DPR Dorong Pemerintah Buat RUU Hak Asuh Anak Korban Perceraian
Anggota Komisi VIII DPR RI Selly Andriany Gantina mendorong pemerintah menyusun Rancangan Undang-Undang (RUU) tentang Hak Pengasuhan Anak. Ini disampaikan Selly usai beraudiensi dengan Kementerian Pemberdayaan Perlindungan Perempuan dan Anak (KemenPPPA) di Gedung KemenPPPA, Jakarta. "Hari ini saya mendampingi ibu pejuang anak yang memang ingin mendapatkan hak-hak mereka kepada negara, agar bisa dipertemukan kembali dengan anak-anak mereka karena pasca perceraian" kata Selly kepada wartawan di KemenPPPA, Jakarta, Senin (14/8).
Ia menjelaskan, audiensi dengan KemenPPPA menghasilkan dua solusi.
Pertama, solusi jangka pendek yaitu segera membentuk Satgas untuk menjembatani para ibu agar bisa bertemu kembali dengan anaknya usai perceraian.
Kemudian, untuk jangka panjangnya akan membuat Rancangan Undang-Undang (RUU) tentang Hak Pengasuhan Anak. "Kita juga memahami bahwa ada banyak sekali celah-celah kosong yang harus diselesaikan oleh negara, karena memang bagaimana korban-korban perceraian yamg terjadi pada orang tua yang menyebabkan psikis anak ini kan bukan hanya anak kepada yang merebutkan," jelas Selly. "Tapi juga anak-anak yang tinggal dengan orang tua yang harus dipisahkan dengan adik mereka juga mengalami depresi, sehingga kami menganggap bahwa negara harus hadir di situ," sambung Selly.
Menurutnya, tidak cukup satu kementerian saja dalam mengatasi masalah tersebut.
Melainkan, harus melibatkan beberapa kementerian atau lembaga.
"Ada Kemenkum HAM, Kementrian Pengadilan Agama, Kepolisian, kita akan libatkan Kementerian Sosial dan yang pasti semua kementerian termasuk pemerintah daerah.
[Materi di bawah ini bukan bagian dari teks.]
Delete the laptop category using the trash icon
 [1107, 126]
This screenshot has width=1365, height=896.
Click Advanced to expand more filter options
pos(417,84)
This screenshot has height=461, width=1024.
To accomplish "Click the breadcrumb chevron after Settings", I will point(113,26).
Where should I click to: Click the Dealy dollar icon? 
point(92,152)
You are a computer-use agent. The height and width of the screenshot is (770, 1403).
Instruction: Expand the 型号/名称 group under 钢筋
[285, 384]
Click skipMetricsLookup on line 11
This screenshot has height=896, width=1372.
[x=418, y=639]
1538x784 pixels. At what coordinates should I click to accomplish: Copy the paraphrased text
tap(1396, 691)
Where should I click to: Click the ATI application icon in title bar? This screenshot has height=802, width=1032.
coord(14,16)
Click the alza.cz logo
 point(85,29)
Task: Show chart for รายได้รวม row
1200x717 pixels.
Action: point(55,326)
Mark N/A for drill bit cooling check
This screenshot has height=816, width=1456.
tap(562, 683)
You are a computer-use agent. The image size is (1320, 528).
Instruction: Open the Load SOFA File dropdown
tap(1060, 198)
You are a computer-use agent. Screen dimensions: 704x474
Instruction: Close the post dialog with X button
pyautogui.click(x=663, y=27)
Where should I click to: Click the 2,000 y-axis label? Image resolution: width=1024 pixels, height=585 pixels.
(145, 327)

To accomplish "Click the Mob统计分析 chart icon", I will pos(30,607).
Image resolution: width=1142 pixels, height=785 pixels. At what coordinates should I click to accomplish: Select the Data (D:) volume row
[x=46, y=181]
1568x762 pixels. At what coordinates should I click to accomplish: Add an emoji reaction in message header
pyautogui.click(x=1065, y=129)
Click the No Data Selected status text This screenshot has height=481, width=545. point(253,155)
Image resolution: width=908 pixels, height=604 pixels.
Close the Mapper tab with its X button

Karena, memang kita ingin penanganan ini dilakukan secara sinergi dan serius,"
ujar Selly.
merdeka.com
Saat disinggung apakah nantinya Komisi VIII akan mendorong adanya sanksi pidana, Selly membenarkan. "Bahwa mengenai pengasuhan anak ini tidak lagi berbicara tentang singel pengasuhan, tapi harus sharing pengasuhan. Sehingga, mau tidak mau apabila terjadi salah pengasuhan maka harus diberlakukan pidana terhadap salah satu pihak baik itu ayah ataupun ibu yang memang pada saat ditetapkan di pengadilan mereka tidak menyepakati apa yang diputuskan oleh pengadilan," tegas Selly. "Sanksi inilah yang akan memberikan efek jera kepada salah satu pihak, dan anak ini bukan barang," tambah Selly.
Menurut Selly, ketegasan lewat sanksi bisa memberikan kepastian terhadap anak korban perceraian. Misalnya hak pendidikan dan perlindungan.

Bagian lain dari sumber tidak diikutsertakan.